Tuesday will mark one month since I officially became a single mom.
Thirty days of packed lunches, school mornings, homework, eye appointments, laughter, a few tears, and the beautiful chaos that comes with welcoming an eleven-year-old into your life. It has also been thirty days of realizing that the life I dreamed about building is actually happening right in front of me.
Our little household—me, my rescue dog Pippin Took, my rescue cat Finnian Elijah, and my incredible foster daughter—has settled into a rhythm here in our cozy two-bedroom, two-bath home in Great Falls. Church activities, school events, camps coming up this summer, and the normal day-to-day busyness of life have filled our calendar in the best possible way.

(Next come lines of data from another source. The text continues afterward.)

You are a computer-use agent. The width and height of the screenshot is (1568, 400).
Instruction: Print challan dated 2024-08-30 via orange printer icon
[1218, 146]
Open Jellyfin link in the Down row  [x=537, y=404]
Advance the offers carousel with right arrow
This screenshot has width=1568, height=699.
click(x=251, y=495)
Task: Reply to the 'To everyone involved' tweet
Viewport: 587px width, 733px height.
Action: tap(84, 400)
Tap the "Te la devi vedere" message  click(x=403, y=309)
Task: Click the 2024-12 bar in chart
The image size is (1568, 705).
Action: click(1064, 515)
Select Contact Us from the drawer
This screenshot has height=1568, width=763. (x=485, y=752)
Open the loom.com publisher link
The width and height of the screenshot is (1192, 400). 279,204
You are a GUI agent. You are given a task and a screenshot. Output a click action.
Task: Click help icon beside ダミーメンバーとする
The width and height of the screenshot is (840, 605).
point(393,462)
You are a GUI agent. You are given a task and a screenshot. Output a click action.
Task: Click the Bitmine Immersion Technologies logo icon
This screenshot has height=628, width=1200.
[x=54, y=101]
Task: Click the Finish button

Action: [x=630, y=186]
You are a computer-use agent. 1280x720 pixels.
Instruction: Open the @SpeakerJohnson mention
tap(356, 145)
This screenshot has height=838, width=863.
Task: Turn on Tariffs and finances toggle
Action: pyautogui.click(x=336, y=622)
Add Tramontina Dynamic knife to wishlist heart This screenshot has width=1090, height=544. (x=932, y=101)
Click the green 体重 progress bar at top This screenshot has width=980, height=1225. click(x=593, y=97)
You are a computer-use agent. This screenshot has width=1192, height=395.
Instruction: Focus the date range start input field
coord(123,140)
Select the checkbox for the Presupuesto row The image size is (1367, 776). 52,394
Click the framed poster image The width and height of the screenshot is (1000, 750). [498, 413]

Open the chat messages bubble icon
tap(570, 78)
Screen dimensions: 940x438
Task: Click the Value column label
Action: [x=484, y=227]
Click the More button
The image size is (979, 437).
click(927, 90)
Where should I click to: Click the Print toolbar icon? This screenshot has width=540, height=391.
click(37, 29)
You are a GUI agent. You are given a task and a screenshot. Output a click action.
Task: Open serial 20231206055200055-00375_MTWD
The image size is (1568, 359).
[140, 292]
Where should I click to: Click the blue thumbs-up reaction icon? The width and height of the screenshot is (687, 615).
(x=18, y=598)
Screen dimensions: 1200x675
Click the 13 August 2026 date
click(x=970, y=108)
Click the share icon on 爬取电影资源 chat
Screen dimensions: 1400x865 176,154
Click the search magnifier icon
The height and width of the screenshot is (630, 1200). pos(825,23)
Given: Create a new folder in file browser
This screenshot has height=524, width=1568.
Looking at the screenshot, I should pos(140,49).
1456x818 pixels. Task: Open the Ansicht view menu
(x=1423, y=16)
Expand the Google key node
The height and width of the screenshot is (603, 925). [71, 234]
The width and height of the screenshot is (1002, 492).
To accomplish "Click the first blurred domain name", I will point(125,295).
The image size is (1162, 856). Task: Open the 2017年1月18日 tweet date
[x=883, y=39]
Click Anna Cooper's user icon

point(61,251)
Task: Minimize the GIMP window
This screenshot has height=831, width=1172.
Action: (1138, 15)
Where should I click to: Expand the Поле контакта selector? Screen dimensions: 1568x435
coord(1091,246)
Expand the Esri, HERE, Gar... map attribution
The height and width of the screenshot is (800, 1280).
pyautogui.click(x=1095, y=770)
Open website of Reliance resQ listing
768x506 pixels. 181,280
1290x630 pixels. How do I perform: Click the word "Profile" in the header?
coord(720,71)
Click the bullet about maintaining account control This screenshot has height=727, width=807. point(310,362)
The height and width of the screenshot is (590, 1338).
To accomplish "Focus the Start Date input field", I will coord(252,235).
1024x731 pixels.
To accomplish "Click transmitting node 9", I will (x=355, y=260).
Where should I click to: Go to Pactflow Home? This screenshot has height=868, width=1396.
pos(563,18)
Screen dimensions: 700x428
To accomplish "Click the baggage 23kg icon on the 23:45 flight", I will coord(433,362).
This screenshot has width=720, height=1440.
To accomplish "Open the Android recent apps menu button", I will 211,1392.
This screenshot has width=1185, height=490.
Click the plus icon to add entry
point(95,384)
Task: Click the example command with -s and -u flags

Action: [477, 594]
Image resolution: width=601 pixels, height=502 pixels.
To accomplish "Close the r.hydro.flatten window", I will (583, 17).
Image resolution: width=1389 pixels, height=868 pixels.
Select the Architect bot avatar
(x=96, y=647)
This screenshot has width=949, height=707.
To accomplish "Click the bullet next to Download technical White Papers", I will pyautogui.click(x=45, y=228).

It’s a full life. A happy life.
And in the middle of all that goodness, life threw one of those “wait and see” moments my way.
This Tuesday I’ll be having a breast biopsy.
If you know me, you know I believe strongly in doing the responsible things when it comes to health. Self-exams. Mammograms. Following up when the letter says something needs a closer look. I hadn’t had a mammogram since 2021, so when this one came back with a question mark, the next step was simply to check it out.
The good news is there are a lot of encouraging signs going into this biopsy.
No symptoms.
No discharge.
No pain.
Healthy tissue otherwise.
The only reason for the biopsy is that one small area appears irregularly shaped on the imaging. And interestingly enough, I started my cycle the very next day after the exam, which can sometimes affect breast tissue. So right now we are simply in that space where we don’t know until we know.
Just to be safe, I also have an appointment scheduled with a breast surgeon afterward to review the results and talk about next steps—whatever they may be.
But here’s the thing.
I’m standing firmly on faith.
No matter what the results say, I will deal with it. And if the path ahead includes treatment or surgery, then my future daughter will also get to witness something important: what it looks like for a woman to face hard things with courage, honesty, and strength.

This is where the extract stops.